In the United States there are thousands of Filipino organizations scattered all over. But the most productive and most helpful to Philippine communities are the hometown organizations. A good example is the Rosaleneans – an organization of those who came from Rosales, Pangasinan, and my hometown and also that of famous writer Francisco Sionil Jose, author of the Rosales Saga series of five novels. There are Rosaleneans in Southern California, Northern California, Hawaii, Washington State and other places. Most of their projects have been social and economic. The extent of their political involvement in our hometown is sending financial contributions to their chosen candidates.

“All politics is local”, the late US House Speaker Tip O’Neill once said. In order to build the backbone or superhighway for democracy, we must start locally. We must be non-partisan although political. That’s why converting the hometown organizations to People’s Parliament for Self-Rule would be a good beginning. Such a conversion would institutionalize People Power and brings us closer to direct democracy – a universal precept that millions if not billions of people worldwide still dream of, fight for, and die for.

Can it be done? It is not as hard as some people may think. To assume Municipal Council powers, you initially need only 100 registered voters in the locality; City Council and Provincial Board powers, you need 1000; Regional Assembly powers, you need 2000; Congressional powers, you need 3% of registered voters in each Congressional District (about 4500) and 10% nationwide (5.1 million); and Constituent Assembly powers, 3% of registered voters in each Congressional district (about 4500) and 12% nationwide (6.12 million).

In fact, a proposal is initiated first at the local council which may or may not approve it. If approved, then it becomes a local law; if disapproved, then it is submitted as a local initiative to be decided by the voters directly. If the people are dissatisfied with the actions of certain local officials, they can also exercise the power of recall which requires the signatures of 25% of the registered voters in the locality.

The goal is for Filipinos in the United States working with relatives in the Philippines to convert themselves into a Philippine People’s Parliament, Regional Assembly, Provincial Board, City Council or Municipal Council.

It is necessary for them to register as Philippine voters. For many, they may have to register as dual citizens. Upon registration as voters, they immediately qualify to be a Member of the Philippine People’s Parliament or MP3. To exercise local legislative powers, they will have to partner with relatives or friends who are registered voters until the law is changed to allow the votes of Overseas Filipinos counted for local concerns.

In the process of building this democratic backbone, we are also bridging the gap between perception and reality, between the potential and the actual as I described in the following article: http://www.mabuhayradio.com/sections/politics/6370-perception-vs-reality-the-numbers-tell-the-story.html. We could end up with the unexpected and unintended consequence of creating and developing an educated, enlightened, and empowered Filipino and American citizenry.
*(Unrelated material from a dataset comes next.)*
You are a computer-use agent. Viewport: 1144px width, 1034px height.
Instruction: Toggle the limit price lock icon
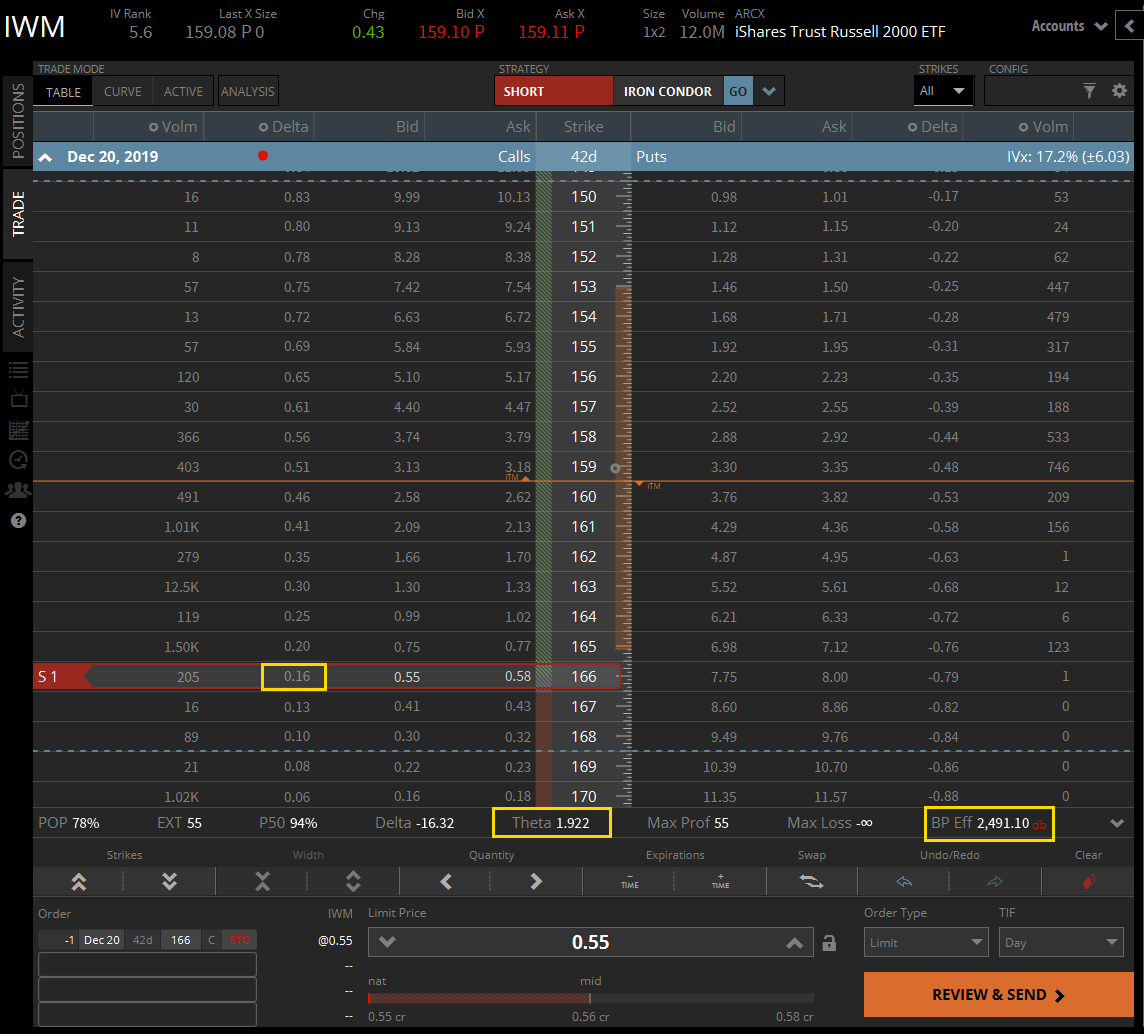(829, 943)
In the words of former Chief Justice Artemio Panganiban, “Initiative, like referendum and recall, is a new and treasured feature of the Filipino constitutional system. All three are institutionalized legacies of the world-admired EDSA people power. Like elections and plebiscites, they are hallowed expressions of popular sovereignty. They are sacred democratic rights of our people to be used as their final weapons against political excesses, opportunism, inaction, oppression and misgovernance; as well as their reserved instruments to exact transparency, accountability and faithfulness from their chosen leaders. While on the one hand, their misuse and abuse must be resolutely struck down, on the other, their legitimate exercise should be carefully nurtured and zealously protected.”

This is self-rule and direct democracy in action. Mine is not just a proposed idea. It is law. It is enshrined and protected under our Constitution and our statutes. It is not just governing “with the consent of the governed”, it is ruling with the initiative of the governed.

While the principles are universal and the impact global, the proposed actions are plainly local.